### Texto do exercício

---+---

Anál. Social  no.222 Lisboa mar. 2017

 

RECENSÃO

FREIRE, André (org.),

O Futuro da Representação Política, Lisboa, Nova Vega, 2016, 205 pp.

ISBN 9789897500381

 

André Barata*

* LabCom.IFP, Universidade da Beira Interior, Convento de Santo António — 6201-001, Covilhã, Portugal. E-mail: andrebaratanascimento@gmail.com

 

O Futuro da Representação Política Democrática é um volume coletivo, com organização e introdução do politólogo André Freire. A obra conta com sete capítulos, na verdade sete dimensões onde a representação política democrática se constitui como realidade e arena política. A identificação das sete dimensões é, já de si, um interessante exercício que a Introdução do volume cumpre com grande clareza. Bem como o recorte histórico e conceptual, feito à cabeça, da democracia representativa face a outras expressões que se reclamam ou são reconhecidas como democracia.

Os sete capítulos da obra apresentam-se na seguinte ordem – primeiro, a democracia representativa, na verdade liberal e representativa; segundo, a representação parlamentar, primeira forma de expressão da democracia representativa; terceiro, o papel dos partidos políticos na democracia representativa parlamentar; quarto e quinto, o papel dos movimentos sindicais e sociais na representação sociopolítica; sexto, a questão particular, mas crucial, da construção europeia num contexto de globalização; e finalmente, sétimo, a questão de fecho que confronta as possibilidades da governação democrática com as consequências políticas do processo de globalização.

---+---

### Os dados
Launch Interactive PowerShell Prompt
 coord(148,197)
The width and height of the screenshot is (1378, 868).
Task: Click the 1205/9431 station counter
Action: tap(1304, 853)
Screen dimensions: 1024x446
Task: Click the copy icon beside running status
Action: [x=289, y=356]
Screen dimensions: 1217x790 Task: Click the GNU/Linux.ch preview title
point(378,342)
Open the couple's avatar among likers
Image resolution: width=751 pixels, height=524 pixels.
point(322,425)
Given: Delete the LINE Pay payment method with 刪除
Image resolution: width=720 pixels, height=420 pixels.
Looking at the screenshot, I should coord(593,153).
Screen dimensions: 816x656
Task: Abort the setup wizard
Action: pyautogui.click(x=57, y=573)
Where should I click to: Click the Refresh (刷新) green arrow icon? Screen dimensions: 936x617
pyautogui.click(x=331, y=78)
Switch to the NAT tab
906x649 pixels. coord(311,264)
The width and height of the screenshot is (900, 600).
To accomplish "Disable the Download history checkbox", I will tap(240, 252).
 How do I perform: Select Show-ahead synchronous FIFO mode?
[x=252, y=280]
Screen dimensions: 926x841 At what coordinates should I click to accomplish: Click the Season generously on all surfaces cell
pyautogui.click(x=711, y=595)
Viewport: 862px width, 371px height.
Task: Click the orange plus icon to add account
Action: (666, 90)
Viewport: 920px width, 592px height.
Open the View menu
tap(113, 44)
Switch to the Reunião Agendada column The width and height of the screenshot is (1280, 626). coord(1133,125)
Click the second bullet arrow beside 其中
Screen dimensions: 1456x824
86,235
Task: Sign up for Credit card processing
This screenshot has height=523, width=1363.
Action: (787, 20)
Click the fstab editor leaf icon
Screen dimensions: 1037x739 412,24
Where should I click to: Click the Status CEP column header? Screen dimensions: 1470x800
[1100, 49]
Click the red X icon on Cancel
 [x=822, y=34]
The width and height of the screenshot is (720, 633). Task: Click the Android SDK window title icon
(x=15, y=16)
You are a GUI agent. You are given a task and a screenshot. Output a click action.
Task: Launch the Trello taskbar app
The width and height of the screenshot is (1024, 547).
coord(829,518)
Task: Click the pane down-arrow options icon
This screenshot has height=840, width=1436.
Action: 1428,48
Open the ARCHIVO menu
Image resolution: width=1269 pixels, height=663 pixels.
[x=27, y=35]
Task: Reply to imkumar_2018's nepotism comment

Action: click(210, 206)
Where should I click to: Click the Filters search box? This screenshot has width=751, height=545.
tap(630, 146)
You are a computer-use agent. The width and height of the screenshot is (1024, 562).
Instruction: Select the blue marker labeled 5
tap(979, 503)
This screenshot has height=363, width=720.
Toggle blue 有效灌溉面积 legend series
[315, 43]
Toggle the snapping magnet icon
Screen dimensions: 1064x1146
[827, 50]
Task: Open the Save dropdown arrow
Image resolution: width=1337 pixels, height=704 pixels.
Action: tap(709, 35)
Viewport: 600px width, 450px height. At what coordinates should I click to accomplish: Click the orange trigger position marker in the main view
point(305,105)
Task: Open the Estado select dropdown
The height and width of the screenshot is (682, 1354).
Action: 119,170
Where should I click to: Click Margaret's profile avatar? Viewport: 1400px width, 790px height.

---+---

Transcreva da recensão, sem alterações, o trecho entre "Os sete capítulos" e "processo de globalização.", incluindo essas duas passagens.

Os sete capítulos da obra apresentam-se na seguinte ordem – primeiro, a democracia representativa, na verdade liberal e representativa; segundo, a representação parlamentar, primeira forma de expressão da democracia representativa; terceiro, o papel dos partidos políticos na democracia representativa parlamentar; quarto e quinto, o papel dos movimentos sindicais e sociais na representação sociopolítica; sexto, a questão particular, mas crucial, da construção europeia num contexto de globalização; e finalmente, sétimo, a questão de fecho que confronta as possibilidades da governação democrática com as consequências políticas do processo de globalização.